While I’m still not broken, I came pretty close today. During this “teacher boot camp” (my nickname for Institute), we are being pushed to our limits physically, emotionally and mentally.
Physically – the amount of work we have to do everyday is devastating. I work as hard as I can each day, allowing myself 25 minutes for a (sometimes) working dinner and yet I still can rarely get to bed before 11:30. The fact that I don’t function well on less than 7 hours of sleep and the fact that my alarm clock has to go off at 5:35 are taking their physical toll on me.
Emotionally – As soon as the students left the room yesterday, I laid down on their reading rug and pounded the floor in frustration. While I was venting another lady in the room was crying. One of our mentor teachers, who observes us and gives us great advice, just kept telling us “teaching is hard, hard work.”
My emotional outburst was due to the fact that EVERYTHING I tried that day, from my writing lesson plan, to the reading assessment to the individualized instruction I was giving to a student years behind grade level – COMPLETELY failed. Even though we only have 35 minutes for our reading lesson, I had to ‘reset’ the lesson TWICE, while having to exert my will to regain disciplinary control of the classroom each time (students act out when they’re confused). After leaving my classroom and walking to a instructional session, I asked my fellow 4th grade teachers if they could smell anything. “Those are Mr. Miller’s ashes,” I told them.

[Data drawn from a collection]
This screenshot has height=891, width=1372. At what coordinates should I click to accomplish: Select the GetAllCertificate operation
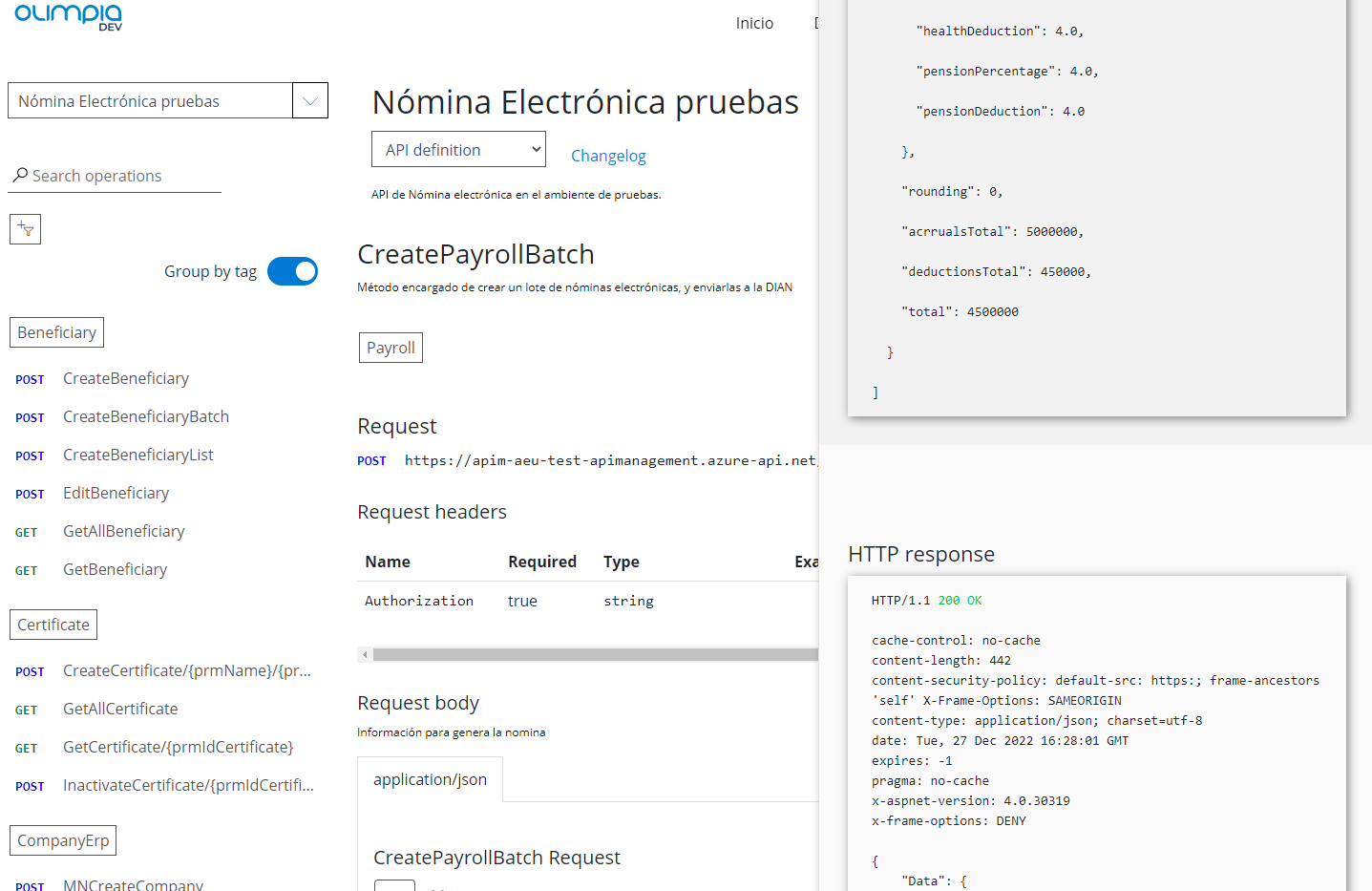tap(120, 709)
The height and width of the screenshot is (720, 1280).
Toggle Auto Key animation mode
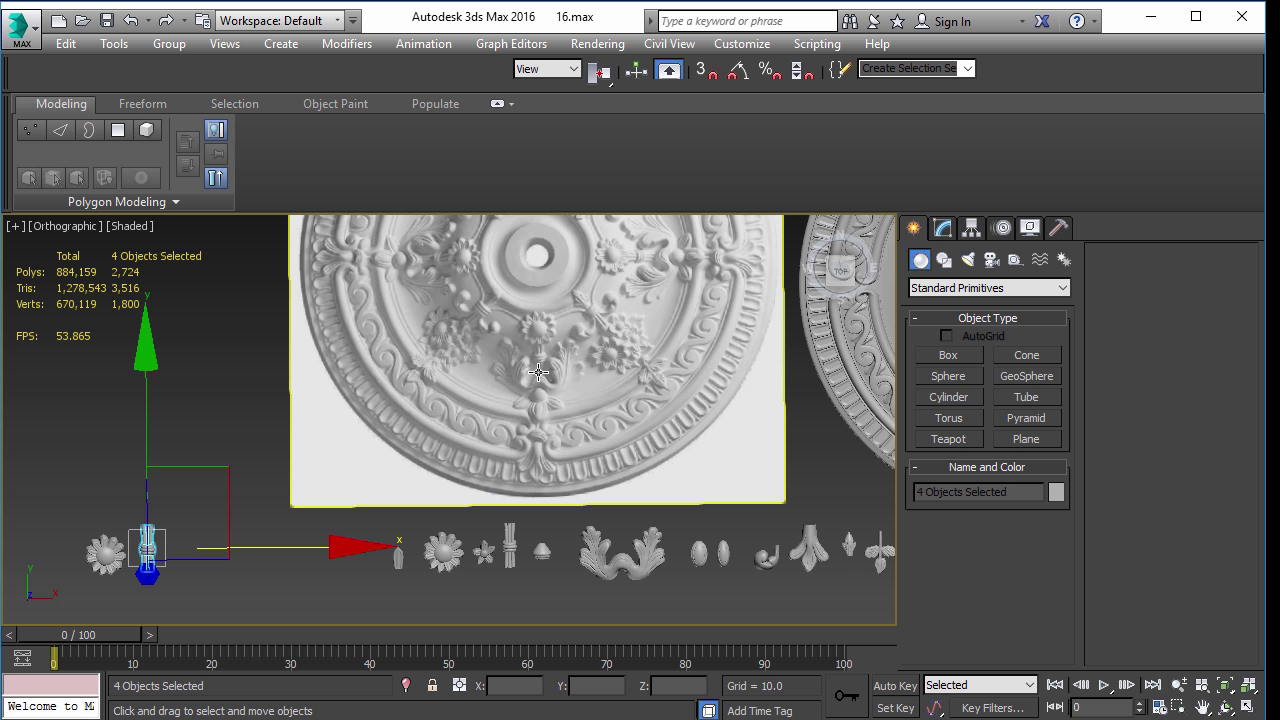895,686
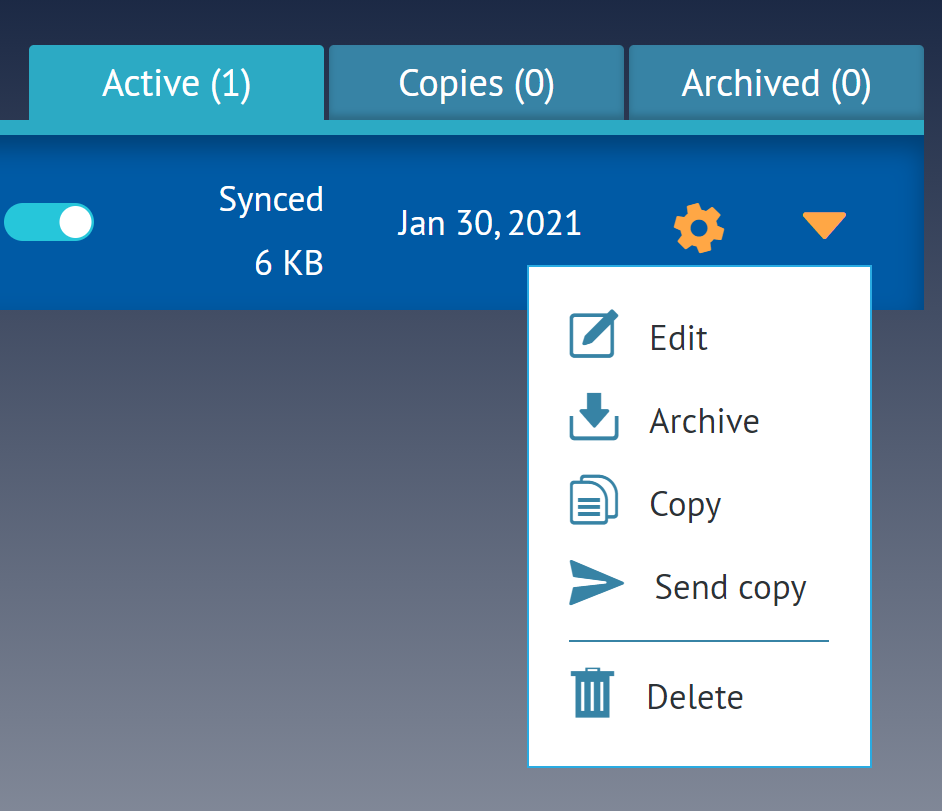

▶ Directions
Reproduce word for word everything in the teacher boot camp text from "Physically – the" down to "toll on me.".

▶ Response for this exercise
Physically – the amount of work we have to do everyday is devastating. I work as hard as I can each day, allowing myself 25 minutes for a (sometimes) working dinner and yet I still can rarely get to bed before 11:30. The fact that I don’t function well on less than 7 hours of sleep and the fact that my alarm clock has to go off at 5:35 are taking their physical toll on me.